Rewrite the entries below, replacing "Delete" with "Remove" and leaving everything else unchanged.

:: WORKING DATA

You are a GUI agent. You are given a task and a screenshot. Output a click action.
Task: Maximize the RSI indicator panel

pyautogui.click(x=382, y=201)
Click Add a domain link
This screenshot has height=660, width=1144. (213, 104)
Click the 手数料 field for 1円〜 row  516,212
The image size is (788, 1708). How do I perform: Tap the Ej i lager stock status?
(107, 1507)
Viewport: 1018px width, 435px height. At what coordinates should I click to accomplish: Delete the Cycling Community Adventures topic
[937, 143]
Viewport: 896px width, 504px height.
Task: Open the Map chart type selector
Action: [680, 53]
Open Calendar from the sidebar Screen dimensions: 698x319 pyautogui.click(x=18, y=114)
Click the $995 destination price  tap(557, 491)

::::

» EXERCISE OUTPUT:
You are a GUI agent. You are given a task and a screenshot. Output a click action.
Task: Maximize the RSI indicator panel

pyautogui.click(x=382, y=201)
Click Add a domain link
This screenshot has height=660, width=1144. (213, 104)
Click the 手数料 field for 1円〜 row  516,212
The image size is (788, 1708). How do I perform: Tap the Ej i lager stock status?
(107, 1507)
Viewport: 1018px width, 435px height. At what coordinates should I click to accomplish: Remove the Cycling Community Adventures topic
[937, 143]
Viewport: 896px width, 504px height.
Task: Open the Map chart type selector
Action: [680, 53]
Open Calendar from the sidebar Screen dimensions: 698x319 pyautogui.click(x=18, y=114)
Click the $995 destination price  tap(557, 491)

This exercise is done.